Tracy started her PhD and Tim started the visa process. On their first wedding anniversary, the couple hosted a belated celebration for their friends and family in Colorado.
And aside from a brief stay in Boston, the couple has lived in Colorado ever since.
A “cosmic” coincidence
More than 26 years later, Tim and Tracy still live in Colorado. Currently, Tracy is an adjunct professor in the writing program at the University of Colorado at Boulder, while Tim works as a project manager for Boulder County.
While they are quick to point out that “no serious relationship is always easy,” Tracy and Tim claim they are “best friends” and believe that is the secret to their years of happiness.
The couple has a 17-year-old daughter to whom they enjoy telling stories about falling in love in Quito, almost getting lost in Cuenca and their unexpected reunions.

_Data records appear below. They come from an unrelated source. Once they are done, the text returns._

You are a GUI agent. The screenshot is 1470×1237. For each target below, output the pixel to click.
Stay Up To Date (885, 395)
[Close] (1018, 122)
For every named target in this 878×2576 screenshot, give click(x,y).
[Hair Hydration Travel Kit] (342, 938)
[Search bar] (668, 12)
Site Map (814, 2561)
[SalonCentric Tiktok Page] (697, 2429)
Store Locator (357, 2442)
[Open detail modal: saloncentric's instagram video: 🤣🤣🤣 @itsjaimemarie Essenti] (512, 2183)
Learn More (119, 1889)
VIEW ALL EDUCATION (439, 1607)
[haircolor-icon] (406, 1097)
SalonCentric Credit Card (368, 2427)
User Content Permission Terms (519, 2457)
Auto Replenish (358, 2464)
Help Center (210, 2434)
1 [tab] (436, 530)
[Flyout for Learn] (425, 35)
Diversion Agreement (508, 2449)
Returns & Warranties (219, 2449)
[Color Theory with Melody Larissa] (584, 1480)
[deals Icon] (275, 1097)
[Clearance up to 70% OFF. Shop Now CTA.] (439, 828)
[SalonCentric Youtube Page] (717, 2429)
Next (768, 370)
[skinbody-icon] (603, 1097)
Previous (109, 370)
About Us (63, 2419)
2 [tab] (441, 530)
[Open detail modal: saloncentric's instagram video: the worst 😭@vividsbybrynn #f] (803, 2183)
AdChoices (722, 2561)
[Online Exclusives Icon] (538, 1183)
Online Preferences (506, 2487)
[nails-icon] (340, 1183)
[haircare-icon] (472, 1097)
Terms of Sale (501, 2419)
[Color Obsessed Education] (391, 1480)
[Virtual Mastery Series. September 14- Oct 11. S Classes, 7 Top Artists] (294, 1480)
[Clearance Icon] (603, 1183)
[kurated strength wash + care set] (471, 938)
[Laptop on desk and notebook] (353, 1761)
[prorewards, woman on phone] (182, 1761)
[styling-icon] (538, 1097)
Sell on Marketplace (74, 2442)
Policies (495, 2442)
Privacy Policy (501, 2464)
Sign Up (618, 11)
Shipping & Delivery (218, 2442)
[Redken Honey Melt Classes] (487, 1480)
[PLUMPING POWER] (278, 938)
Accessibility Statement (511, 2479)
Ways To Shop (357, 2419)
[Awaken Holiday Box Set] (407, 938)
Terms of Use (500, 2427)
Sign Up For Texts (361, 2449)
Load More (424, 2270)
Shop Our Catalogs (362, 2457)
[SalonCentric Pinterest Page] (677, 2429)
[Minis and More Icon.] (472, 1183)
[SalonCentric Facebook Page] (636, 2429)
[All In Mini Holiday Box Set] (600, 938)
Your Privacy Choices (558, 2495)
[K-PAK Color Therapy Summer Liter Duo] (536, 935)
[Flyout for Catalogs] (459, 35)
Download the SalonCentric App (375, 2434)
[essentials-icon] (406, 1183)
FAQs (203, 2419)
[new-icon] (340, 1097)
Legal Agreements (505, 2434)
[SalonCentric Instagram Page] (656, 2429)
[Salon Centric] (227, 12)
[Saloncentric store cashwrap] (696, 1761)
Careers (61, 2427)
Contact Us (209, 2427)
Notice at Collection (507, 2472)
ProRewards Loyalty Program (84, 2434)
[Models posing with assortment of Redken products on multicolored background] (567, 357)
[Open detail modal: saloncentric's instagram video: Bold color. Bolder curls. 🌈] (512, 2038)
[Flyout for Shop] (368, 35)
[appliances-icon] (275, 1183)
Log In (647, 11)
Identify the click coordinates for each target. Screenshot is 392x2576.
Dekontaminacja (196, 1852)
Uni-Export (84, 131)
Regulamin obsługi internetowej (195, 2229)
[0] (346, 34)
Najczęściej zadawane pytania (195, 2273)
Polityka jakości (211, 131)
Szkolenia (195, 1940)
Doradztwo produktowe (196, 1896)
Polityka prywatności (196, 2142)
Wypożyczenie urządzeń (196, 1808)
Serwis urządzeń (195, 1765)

“We joked with her, ‘If it weren’t for that note at the hotel that Tim saw, you wouldn’t be here,'” Tracy says with a laugh. “For our family to exist, many things had to come together. I think that’s really cool. And I hope she thinks so too.”
Tracy and Tim have occasionally talked about returning to South America together. But while nostalgia appeals to them, as avid travelers they prefer to explore new places before revisiting their favorite places.
Also, it’s interesting to keep these memories sacred.
“It would be great in many ways, but at the same time I value the memories we have,” says Tim, who says he sees the moment he met Tracy as a “fork in the road.”
“The chance of us meeting was infinitesimal,” Tracy says. “And on the night of the lunar eclipse…”
“It’s like what had to happen happened,” says Tim. “A cosmic coincidence.”